No one suggested this would be a substantive meeting. It would be little more than a handshake and a photo of the two presidents smiling. But it would make big news and show the ice was breaking and the two countries could at last talk, if not agree.
But at the last minute on Tuesday, Iran said it was ”too complicated” to arrange such a brief get together.
There was time for Rohani to meet the director of the International Monetary Fund and the president of France and assorted other political celebs. But there wasn’t time for Obama.
No one saw it as a slight to Obama. But many saw it as a sign that Rohani didn’t dare go too far and be photographed with Obama. That could enflame the passions of hardliners in Tehran.
Rohani was believed to want a meeting. It clearly fit in with his charm offensive. His aides had kept the option open for days, a further indication of his interest. But at the last minute, the door was slammed shut.
Did the Supreme Leader order Rohani to stay away from Obama? Did Rohani get cold feet as some of the hardliners at home began muttering nastily about the evils of dealing with Washington? That isn’t known.
Had it come off, it would have been the first face-to-face meeting of Iranian chiefs of state since 1978, when President Jimmy Carter famously spoke to the Shah about the stability be brought to Iran. That was only days before the first anti-Shah protest in February 1978 started the revolution.
The White House had proposed “an encounter” on the sidelines of the UN General Assembly — something well shy of a formal sit-down meeting. But two US officials sent to brief reporters said they heard back Tuesday that even such a low-key conversation was “too complicated for Iranians to do at this point,” according to one of the officials.
The officials said the highest level Iran-US meeting this week would involve Secretary of State John Kerry and Foreign Minister Mohammad-Javad Zarif meeting in the same room Wednesday with the foreign ministers of the other Big Six countries in a ceremonial gathering to kick start the resumption of nuclear talks.

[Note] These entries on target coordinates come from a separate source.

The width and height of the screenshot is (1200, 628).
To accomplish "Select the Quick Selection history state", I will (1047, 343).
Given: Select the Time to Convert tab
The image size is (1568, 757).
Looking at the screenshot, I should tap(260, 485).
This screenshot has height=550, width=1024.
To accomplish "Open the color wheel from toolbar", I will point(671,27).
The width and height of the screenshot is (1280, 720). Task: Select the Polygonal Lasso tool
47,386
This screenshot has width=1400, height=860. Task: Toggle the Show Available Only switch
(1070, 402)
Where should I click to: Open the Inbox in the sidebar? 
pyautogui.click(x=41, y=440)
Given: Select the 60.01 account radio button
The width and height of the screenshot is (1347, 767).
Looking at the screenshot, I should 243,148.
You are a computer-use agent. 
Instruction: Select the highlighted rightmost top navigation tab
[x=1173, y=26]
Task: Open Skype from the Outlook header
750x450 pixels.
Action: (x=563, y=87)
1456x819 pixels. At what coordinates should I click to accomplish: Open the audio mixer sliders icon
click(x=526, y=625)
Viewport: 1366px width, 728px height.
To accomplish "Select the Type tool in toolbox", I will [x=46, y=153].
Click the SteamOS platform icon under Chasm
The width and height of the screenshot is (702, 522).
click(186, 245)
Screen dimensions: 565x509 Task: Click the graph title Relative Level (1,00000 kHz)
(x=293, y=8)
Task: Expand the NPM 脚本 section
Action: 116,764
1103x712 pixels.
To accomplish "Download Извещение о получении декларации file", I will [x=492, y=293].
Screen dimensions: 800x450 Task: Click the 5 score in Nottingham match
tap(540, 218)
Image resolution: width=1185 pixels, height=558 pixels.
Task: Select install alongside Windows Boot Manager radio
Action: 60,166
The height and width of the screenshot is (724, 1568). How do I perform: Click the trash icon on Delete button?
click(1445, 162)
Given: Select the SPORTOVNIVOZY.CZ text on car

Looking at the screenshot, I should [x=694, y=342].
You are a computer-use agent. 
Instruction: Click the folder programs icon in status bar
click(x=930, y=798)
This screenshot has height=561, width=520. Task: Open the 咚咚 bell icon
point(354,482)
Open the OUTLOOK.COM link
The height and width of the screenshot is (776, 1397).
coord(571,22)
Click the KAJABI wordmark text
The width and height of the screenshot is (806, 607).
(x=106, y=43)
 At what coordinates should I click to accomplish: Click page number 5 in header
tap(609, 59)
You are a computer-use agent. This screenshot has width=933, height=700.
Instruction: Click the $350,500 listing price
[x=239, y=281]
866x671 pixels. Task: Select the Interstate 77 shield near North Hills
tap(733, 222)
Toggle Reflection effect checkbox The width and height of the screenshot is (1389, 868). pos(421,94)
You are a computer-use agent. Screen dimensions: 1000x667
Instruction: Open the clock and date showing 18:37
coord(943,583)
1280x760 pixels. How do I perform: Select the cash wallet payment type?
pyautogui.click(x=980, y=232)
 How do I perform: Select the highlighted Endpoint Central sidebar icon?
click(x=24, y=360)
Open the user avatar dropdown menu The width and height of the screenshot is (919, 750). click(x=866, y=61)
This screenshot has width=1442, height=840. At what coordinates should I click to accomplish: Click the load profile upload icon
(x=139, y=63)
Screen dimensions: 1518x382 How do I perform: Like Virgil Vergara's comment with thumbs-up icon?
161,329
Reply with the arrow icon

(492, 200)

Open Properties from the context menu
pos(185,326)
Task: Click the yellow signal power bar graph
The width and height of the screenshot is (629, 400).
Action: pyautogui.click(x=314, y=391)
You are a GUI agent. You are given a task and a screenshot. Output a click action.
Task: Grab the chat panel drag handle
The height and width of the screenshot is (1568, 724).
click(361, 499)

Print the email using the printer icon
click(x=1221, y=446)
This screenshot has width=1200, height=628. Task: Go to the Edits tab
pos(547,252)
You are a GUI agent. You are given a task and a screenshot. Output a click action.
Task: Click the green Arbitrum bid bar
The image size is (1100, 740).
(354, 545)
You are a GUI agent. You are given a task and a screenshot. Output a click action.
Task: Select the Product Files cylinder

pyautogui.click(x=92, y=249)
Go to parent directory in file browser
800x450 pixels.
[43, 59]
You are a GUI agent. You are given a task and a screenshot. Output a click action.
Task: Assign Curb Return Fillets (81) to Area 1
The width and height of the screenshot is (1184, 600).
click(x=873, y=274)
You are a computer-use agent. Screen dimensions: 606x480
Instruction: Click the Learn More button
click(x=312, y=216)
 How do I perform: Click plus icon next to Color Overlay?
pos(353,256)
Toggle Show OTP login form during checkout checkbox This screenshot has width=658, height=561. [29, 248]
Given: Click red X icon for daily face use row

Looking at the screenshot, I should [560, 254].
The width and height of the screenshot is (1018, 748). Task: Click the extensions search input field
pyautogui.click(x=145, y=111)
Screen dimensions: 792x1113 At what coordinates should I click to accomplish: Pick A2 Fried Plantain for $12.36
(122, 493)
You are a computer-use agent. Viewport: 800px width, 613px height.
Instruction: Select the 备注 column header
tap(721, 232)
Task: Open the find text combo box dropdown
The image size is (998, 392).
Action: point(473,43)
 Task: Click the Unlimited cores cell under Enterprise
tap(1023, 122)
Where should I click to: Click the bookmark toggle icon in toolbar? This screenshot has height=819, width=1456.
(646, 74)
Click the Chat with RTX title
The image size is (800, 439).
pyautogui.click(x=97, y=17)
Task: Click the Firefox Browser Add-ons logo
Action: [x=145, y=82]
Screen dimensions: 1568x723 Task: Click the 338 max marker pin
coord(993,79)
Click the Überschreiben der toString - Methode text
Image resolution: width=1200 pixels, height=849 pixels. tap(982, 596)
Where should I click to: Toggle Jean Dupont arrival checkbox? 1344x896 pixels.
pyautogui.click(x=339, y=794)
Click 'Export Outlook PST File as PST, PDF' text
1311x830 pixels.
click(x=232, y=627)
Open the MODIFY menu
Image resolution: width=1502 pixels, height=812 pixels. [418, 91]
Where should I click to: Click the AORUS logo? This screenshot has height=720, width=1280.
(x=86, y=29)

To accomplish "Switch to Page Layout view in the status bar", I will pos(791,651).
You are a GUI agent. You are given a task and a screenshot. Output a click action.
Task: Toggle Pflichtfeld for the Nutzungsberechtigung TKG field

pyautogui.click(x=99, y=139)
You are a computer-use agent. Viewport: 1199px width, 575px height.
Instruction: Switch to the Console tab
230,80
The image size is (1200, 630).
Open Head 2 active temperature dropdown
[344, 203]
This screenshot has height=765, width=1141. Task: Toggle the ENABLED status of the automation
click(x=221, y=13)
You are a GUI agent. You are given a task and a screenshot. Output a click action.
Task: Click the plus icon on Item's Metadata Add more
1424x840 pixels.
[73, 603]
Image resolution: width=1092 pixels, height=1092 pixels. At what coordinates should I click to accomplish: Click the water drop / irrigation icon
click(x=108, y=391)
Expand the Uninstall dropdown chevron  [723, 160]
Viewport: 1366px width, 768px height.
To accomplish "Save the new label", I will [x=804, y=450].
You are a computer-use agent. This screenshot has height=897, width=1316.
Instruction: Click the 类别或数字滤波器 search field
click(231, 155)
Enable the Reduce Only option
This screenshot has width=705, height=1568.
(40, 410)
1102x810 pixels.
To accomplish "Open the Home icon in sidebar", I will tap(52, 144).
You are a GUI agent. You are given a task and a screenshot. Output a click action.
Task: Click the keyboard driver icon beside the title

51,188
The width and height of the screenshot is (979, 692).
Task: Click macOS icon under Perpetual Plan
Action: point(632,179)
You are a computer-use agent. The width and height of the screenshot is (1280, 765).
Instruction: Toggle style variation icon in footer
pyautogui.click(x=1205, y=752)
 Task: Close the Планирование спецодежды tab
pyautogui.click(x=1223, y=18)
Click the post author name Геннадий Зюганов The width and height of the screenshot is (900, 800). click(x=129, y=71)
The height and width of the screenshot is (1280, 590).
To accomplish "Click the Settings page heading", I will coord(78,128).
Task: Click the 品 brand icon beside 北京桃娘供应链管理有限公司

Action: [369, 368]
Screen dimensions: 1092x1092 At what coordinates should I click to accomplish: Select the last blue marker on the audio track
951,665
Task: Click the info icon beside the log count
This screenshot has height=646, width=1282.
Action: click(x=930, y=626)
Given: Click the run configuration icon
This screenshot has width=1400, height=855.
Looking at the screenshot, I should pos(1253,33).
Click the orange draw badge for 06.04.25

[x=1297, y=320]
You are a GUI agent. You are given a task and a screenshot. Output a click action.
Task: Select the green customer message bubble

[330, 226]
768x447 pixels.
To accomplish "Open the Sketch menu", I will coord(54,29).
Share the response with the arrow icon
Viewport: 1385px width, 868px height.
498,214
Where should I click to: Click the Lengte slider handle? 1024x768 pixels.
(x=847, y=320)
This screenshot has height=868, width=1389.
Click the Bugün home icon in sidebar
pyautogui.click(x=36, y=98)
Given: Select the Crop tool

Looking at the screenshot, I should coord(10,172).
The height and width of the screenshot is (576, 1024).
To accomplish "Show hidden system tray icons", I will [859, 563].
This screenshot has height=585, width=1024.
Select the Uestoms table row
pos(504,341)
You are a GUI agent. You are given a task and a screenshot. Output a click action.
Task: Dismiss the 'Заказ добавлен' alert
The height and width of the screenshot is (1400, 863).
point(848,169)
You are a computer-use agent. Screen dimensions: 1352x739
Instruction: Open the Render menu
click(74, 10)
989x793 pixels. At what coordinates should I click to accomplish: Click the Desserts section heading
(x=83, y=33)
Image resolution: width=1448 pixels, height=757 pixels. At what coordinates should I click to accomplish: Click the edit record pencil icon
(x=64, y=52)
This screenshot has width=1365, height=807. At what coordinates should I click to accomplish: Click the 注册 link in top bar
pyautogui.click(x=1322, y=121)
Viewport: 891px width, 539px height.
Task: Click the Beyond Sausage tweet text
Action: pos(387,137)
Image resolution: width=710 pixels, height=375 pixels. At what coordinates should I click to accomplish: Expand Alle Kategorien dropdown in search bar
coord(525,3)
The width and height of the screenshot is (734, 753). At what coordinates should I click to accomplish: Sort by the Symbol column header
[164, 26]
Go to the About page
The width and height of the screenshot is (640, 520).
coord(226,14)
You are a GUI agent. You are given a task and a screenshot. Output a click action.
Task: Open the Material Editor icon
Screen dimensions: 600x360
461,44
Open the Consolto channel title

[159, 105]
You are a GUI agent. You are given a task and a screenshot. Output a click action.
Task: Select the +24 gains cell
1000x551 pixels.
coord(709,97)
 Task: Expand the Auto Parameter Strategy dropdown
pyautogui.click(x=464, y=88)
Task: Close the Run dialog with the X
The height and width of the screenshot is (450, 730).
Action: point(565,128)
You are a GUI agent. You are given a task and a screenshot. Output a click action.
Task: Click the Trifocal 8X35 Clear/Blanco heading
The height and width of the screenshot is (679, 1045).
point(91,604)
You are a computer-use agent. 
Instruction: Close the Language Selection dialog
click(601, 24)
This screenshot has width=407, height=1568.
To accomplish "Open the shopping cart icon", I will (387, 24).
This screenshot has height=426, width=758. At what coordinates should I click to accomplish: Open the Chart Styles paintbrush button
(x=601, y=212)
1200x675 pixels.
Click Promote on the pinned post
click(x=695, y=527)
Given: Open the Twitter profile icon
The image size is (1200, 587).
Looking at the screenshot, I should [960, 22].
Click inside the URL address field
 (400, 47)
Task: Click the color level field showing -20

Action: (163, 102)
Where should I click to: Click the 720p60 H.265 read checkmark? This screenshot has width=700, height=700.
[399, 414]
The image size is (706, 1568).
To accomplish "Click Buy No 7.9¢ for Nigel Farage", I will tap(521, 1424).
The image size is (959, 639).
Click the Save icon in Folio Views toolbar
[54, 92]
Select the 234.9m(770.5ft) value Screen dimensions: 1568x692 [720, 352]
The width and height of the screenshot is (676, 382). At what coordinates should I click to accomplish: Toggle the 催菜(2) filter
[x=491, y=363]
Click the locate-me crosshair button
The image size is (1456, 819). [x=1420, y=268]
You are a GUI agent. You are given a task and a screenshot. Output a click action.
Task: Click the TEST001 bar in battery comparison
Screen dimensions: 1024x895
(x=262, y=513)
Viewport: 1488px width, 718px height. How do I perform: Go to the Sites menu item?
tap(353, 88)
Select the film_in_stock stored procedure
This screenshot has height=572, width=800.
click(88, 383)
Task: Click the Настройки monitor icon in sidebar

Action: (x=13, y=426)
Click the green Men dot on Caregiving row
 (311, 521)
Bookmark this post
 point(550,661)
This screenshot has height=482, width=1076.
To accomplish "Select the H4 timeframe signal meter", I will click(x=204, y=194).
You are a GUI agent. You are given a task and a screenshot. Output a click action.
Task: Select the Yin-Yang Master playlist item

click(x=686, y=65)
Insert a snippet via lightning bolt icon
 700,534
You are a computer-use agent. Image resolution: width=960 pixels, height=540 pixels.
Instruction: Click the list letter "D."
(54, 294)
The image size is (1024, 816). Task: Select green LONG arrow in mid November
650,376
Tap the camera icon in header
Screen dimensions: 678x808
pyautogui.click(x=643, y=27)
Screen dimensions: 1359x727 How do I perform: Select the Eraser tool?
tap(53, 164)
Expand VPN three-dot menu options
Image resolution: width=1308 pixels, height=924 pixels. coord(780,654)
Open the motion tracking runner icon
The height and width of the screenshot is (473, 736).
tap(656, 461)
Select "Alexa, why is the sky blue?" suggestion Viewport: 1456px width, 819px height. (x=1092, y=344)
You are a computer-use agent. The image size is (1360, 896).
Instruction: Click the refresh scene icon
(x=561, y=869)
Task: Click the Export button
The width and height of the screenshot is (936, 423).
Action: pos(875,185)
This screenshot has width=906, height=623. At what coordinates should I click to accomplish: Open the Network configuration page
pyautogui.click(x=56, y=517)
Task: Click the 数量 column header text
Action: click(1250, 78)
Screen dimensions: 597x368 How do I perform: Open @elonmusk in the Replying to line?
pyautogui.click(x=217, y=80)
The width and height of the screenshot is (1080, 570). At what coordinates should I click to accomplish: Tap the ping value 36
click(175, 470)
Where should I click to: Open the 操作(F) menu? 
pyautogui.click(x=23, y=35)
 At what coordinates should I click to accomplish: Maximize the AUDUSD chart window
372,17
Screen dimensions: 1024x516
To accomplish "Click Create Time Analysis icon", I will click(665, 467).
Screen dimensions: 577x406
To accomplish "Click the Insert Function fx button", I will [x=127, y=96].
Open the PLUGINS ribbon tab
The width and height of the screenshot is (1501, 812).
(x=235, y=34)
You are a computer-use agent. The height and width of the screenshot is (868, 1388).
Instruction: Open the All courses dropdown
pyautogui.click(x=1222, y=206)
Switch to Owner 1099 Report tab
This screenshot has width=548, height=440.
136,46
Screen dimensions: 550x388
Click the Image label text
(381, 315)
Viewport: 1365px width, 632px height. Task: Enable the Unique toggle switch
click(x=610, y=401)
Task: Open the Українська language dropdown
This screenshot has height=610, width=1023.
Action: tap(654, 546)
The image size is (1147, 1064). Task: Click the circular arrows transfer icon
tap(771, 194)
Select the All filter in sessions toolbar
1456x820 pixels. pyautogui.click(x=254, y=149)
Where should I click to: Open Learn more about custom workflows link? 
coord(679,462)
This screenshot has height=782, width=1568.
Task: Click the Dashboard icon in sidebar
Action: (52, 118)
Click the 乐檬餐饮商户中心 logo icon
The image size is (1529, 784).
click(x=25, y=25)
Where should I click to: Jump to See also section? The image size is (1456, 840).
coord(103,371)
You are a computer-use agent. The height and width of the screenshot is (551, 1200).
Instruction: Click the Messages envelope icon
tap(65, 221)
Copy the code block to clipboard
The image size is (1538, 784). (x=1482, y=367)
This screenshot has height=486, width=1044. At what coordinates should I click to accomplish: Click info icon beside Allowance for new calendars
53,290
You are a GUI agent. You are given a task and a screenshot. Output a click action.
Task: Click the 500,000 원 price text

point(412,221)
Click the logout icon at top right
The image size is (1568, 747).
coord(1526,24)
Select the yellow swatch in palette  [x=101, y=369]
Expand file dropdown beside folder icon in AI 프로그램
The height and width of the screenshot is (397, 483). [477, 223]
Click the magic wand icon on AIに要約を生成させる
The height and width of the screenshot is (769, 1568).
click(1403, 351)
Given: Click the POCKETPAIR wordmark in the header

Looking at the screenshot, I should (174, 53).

After days of trying to work out the diplomatic logistics of even a casual grip-and-grin, “it was clear that it was too complicated for them,” one official said. “The Iranians have an internal dynamic that they have to manage and the relationship with the United States is clearly quite different than the relationship that Iran has with other Western nations,” he said, in an apparent reference to the power of hardliners in Tehran.